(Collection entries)
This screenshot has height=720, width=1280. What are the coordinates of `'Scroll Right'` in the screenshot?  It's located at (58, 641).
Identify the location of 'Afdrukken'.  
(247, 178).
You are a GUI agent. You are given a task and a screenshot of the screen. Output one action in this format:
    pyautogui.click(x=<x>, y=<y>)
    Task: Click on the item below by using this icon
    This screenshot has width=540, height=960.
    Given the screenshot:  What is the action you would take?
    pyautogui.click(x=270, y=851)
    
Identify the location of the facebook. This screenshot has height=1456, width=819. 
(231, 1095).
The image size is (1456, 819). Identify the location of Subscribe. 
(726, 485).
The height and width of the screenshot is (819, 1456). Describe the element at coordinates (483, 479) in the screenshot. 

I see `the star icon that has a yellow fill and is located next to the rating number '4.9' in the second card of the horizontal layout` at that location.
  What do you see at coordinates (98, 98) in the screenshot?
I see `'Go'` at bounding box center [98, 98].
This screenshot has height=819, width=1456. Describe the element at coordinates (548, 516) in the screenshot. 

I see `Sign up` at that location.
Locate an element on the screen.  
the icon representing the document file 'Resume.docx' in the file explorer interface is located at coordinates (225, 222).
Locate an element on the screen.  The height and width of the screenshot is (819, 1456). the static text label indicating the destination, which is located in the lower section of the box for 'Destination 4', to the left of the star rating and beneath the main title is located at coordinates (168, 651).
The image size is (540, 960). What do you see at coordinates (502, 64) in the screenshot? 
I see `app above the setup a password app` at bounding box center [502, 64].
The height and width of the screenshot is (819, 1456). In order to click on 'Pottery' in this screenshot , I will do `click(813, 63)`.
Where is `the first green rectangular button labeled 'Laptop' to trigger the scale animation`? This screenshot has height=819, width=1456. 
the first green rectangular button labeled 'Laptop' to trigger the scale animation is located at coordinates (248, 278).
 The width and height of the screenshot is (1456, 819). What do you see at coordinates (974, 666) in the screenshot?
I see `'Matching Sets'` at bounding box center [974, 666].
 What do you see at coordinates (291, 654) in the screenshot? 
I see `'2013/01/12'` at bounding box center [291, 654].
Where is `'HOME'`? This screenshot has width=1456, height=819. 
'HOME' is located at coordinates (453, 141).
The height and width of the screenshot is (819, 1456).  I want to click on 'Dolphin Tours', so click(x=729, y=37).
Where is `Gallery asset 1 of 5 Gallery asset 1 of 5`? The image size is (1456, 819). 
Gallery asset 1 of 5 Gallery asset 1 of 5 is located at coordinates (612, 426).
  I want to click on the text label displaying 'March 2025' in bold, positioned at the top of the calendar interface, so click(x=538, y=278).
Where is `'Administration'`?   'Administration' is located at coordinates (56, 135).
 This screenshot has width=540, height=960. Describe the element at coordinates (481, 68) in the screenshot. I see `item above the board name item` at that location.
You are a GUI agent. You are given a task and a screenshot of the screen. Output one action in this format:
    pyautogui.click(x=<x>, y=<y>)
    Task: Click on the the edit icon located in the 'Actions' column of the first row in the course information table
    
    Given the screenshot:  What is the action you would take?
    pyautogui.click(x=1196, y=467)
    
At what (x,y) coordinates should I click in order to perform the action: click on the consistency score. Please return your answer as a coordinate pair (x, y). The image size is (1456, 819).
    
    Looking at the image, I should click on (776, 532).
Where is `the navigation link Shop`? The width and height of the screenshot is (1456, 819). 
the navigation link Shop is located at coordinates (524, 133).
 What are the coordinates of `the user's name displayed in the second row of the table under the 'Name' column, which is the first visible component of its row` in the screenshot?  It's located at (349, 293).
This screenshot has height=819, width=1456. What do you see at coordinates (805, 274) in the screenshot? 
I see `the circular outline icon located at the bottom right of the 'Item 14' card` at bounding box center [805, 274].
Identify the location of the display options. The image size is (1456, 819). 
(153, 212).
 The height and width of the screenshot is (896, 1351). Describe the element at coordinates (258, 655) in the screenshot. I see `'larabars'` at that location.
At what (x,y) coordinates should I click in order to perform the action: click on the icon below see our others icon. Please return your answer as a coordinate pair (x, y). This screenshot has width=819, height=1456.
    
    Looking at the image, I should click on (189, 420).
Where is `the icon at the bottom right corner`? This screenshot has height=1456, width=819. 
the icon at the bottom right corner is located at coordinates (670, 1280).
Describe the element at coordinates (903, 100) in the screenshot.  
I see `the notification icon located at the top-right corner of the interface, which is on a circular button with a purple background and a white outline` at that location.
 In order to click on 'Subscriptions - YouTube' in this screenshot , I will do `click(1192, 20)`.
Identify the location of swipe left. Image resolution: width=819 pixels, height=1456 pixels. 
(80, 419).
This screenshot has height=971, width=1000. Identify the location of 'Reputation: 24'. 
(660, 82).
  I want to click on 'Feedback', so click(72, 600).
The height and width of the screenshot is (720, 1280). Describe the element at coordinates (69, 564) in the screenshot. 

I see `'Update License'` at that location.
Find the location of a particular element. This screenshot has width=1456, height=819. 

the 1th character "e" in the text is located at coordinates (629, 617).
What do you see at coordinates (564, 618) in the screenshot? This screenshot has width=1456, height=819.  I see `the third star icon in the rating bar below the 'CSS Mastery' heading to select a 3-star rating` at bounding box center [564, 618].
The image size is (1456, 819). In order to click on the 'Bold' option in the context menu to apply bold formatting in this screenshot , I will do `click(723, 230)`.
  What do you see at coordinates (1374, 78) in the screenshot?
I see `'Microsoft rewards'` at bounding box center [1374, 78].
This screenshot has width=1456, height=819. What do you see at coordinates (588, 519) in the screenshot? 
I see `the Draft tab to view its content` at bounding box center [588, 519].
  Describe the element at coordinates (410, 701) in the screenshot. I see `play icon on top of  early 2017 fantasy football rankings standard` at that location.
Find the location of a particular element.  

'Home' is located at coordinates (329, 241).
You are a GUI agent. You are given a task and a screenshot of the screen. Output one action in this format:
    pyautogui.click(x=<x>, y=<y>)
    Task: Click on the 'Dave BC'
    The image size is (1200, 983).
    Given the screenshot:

• _Task statement_:
Return every line of the listing that contains the string "center", treating uppercase and lowercase as different.

• _Answer_:
I see `'Go'` at bounding box center [98, 98].
I see `app above the setup a password app` at bounding box center [502, 64].
I see `'Matching Sets'` at bounding box center [974, 666].
I see `'2013/01/12'` at bounding box center [291, 654].
I see `the circular outline icon located at the bottom right of the 'Item 14' card` at bounding box center [805, 274].
What do you see at coordinates (564, 618) in the screenshot? This screenshot has width=1456, height=819.  I see `the third star icon in the rating bar below the 'CSS Mastery' heading to select a 3-star rating` at bounding box center [564, 618].
I see `'Microsoft rewards'` at bounding box center [1374, 78].
I see `the Draft tab to view its content` at bounding box center [588, 519].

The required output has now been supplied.